TASK REQUIREMENTS.
(a) In the forum thread about low potassium, what product does OnTheLawn recommend?
(b) Write out the part of the potassium forum thread from "i sent my samples" up to and including "lower on Potassium.", word for word.
(c) Continue the forum thread on low soil potassium from the point where it stops.

READING PASSAGE.
# I need Potassium ! Look at this test. Any liquid options?



## Dave81NJ (Jun 7, 2018)

Soil test came back and aside from my Phosphorus low levels, my Potassium is horrible. I began looking at fertilizers with high number for the K, but then thought that maybe there is a liquid product that is just high in Potassium? I can then apply it without worrying about the Nitrogen levels I am adding in.

Anything?

Thanks.


----------



## OnTheLawn (Jul 23, 2020)

Sulfate of potash (potassium sulfate) is what you're after. See if there's a local Site One to you and call them up to see if they have it, or if they can order it. If there isn't a Site One near you, try finding a landscape supply or garden center that might have it. If not, there are some options online. Yard Mastery.com has a 50lb bag of it. A bit pricey, but will do the job.


----------



## g-man (Jun 15, 2017)

Soil pH needs improvement. They calculated 43lb of lime/ksqft. I recommend calcitic lime.

P and K are low. A balanced fertilizer will be a good option for simplicity. The soil remediation guide has products you could use to without having to do nitrogen.

Iron looks good. Spectrum does not normally test for sulfur, so we dont know that one.


----------



## Dave81NJ (Jun 7, 2018)

g-man said:


> Soil pH needs improvement. They calculated 43lb of lime/ksqft. I recommend calcitic lime.
> 
> P and K are low. A balanced fertilizer will be a good option for simplicity. The soil remediation guide has products you could use to without having to do nitrogen.
> 
> Iron looks good. Spectrum does not normally test for sulfur, so we dont know that one.


i sent my samples to 2 other labs ... Waypoint and Rutgers. They show 12 (almost Medium / normal)


----------



## Dave81NJ (Jun 7, 2018)

Soil test came back and I am low on Phosphorus and much lower on Potassium.

My 2021 Fertilizer plan for cool season grass. Trying to be at 3-1-2 NPK ratio. My CEC is low at 8, hence, spoon feeding approach. Tried to find specifically SOP type of Potassium, but it's not easy.

Aside from these fertilizers I also add a mix of Humic acid and Kelp on a monthly basis.

Any issues you see?


soil test


----------



## Virginiagal (Apr 24, 2017)

I suggest using balanced fertilizer for 3 lb of N, P, and K and using something else for the remainder of N and K (a nitrogen only and potassium only fertilizer, if available, or a combo with no P). For spoon feeding, do a half pound every two weeks during appropriate times. Rutgers has fall as the most appropriate time, with late spring as an additional time if needed. Summer is not a good time to fertilize cool season grass.
https://njaes.rutgers.edu/fs102/
Your CEC isn't all that bad. Spoon feed if you like but it's not required. Don't forget to do the lime. I don't understand the D in 43D but there is probably a note somewhere to explain their lime recommendation. If not, call.


----------



## KoopHawk (May 28, 2019)

Virginiagal said:


> *I suggest using balanced fertilizer for 3 lb of N, P, and K *and using something else for the remainder of N and K (a nitrogen only and potassium only fertilizer, if available, or a combo with no P). For spoon feeding, do a half pound every two weeks during appropriate times. Rutgers has fall as the most appropriate time, with late spring as an additional time if needed. Summer is not a good time to fertilize cool season grass.

DATA ROWS.

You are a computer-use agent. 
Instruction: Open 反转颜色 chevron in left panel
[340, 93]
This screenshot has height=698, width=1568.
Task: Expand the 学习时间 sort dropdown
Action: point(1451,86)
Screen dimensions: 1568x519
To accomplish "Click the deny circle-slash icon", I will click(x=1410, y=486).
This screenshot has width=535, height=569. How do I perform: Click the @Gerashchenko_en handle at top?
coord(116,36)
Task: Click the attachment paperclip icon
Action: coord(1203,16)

* * *

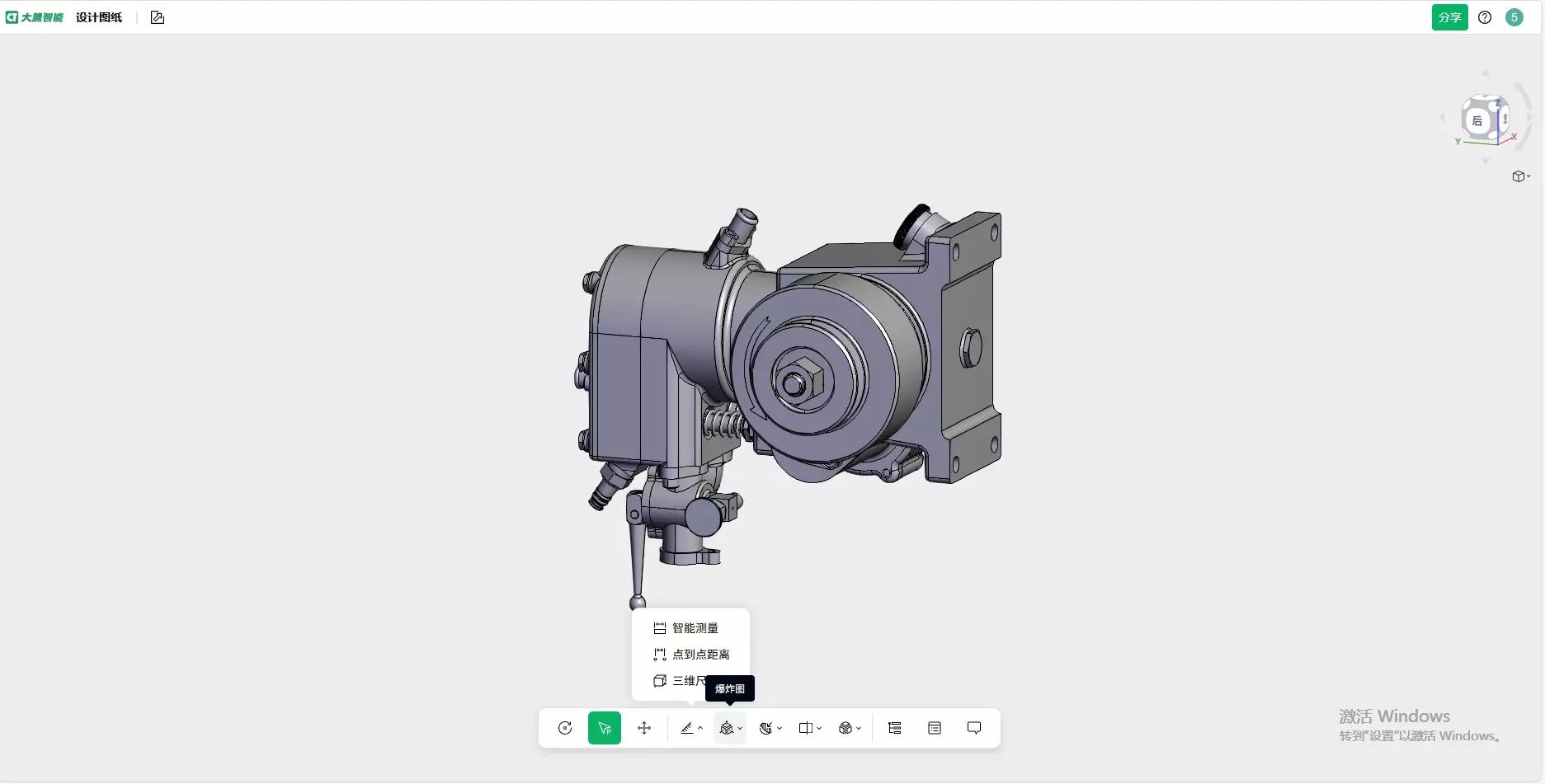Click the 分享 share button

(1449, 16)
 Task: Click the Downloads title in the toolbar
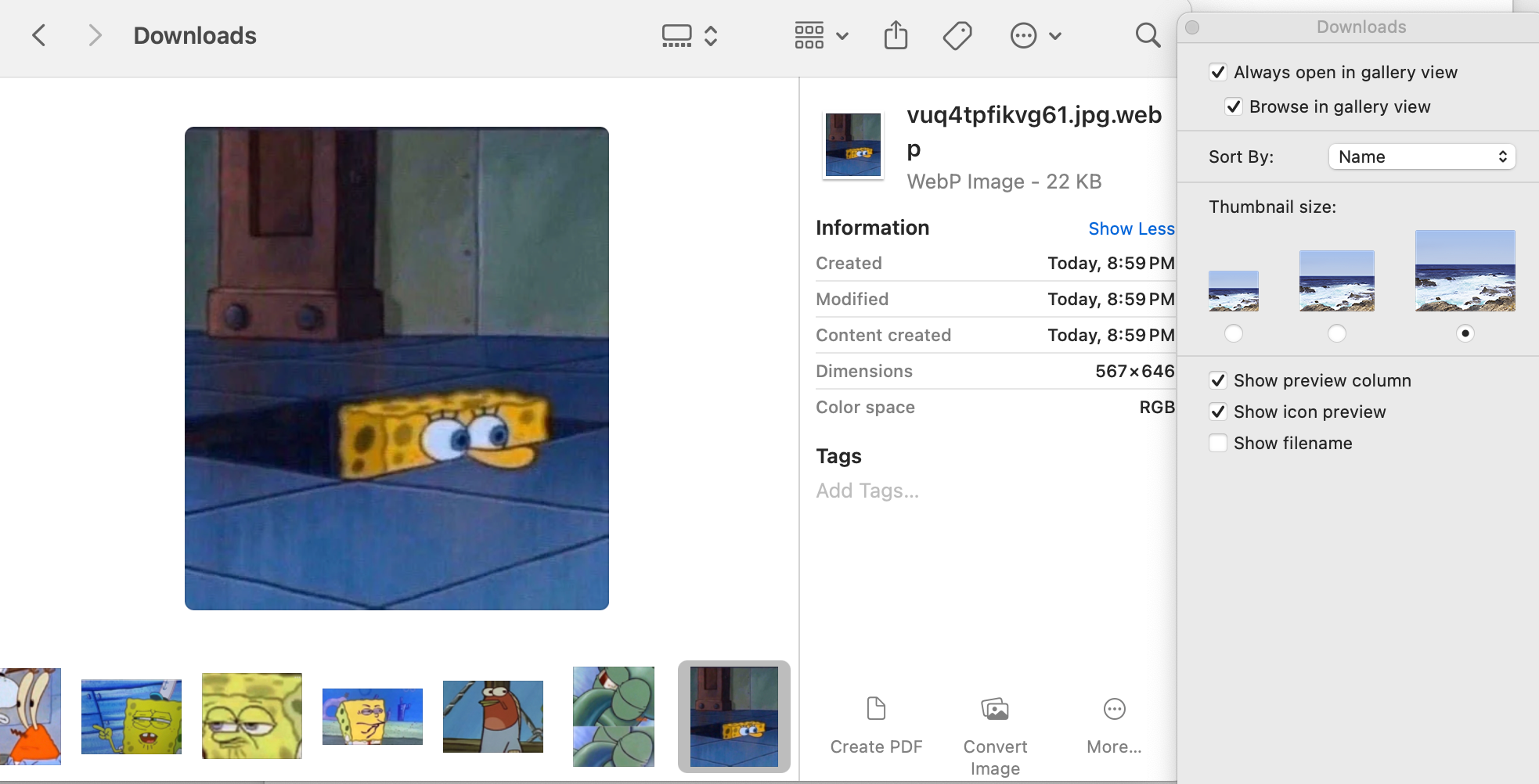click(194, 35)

...

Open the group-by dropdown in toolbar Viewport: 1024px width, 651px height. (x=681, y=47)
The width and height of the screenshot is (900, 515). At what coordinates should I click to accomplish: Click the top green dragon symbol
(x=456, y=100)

EXERCISE ANSWERS.
(a) Sulfate of potash (potassium sulfate).

(b)
i sent my samples to 2 other labs ... Waypoint and Rutgers. They show 12 (almost Medium / normal)


----------



## Dave81NJ (Jun 7, 2018)

Soil test came back and I am low on Phosphorus and much lower on Potassium.

(c)
> https://njaes.rutgers.edu/fs102/
> Your CEC isn't all that bad. Spoon feed if you like but it's not required. Don't forget to do the lime. I don't understand the D in 43D but there is probably a note somewhere to explain their lime recommendation. If not, call.


I agree with this. Use a 10-10-10 or 14-14-14 type fertilizer for the majority. Less fertilizer during the heat of summer. I would also avoid putting down K so late in the season if you're concerned about snow mold.


----------



## Dave81NJ (Jun 7, 2018)

KoopHawk said:


> Virginiagal said:
> 
> 
> > *I suggest using balanced fertilizer for 3 lb of N, P, and K *and using something else for the remainder of N and K (a nitrogen only and potassium only fertilizer, if available, or a combo with no P). For spoon feeding, do a half pound every two weeks during appropriate times. Rutgers has fall as the most appropriate time, with late spring as an additional time if needed. Summer is not a good time to fertilize cool season grass.
> ...


Hmm ... I though all winterizer type fertilizers have high K and thus it's a winterizer? We usually don't get snow in November/ I assume you mean that one should not put down fertilizer if snow is expected. So enough time should pass for product to dissolve before snow comes?


----------



## g-man (Jun 15, 2017)

Virginiagal said:


> I don't understand the D in 43D but there is probably a note somewhere to explain their lime recommendation. If not, call.


D is what Spectrum uses to mean dolomatic. They use C for calcitic lime.


----------



## g-man (Jun 15, 2017)

@Dave81NJ I merged this with your other soil test thread.


----------



## Virginiagal (Apr 24, 2017)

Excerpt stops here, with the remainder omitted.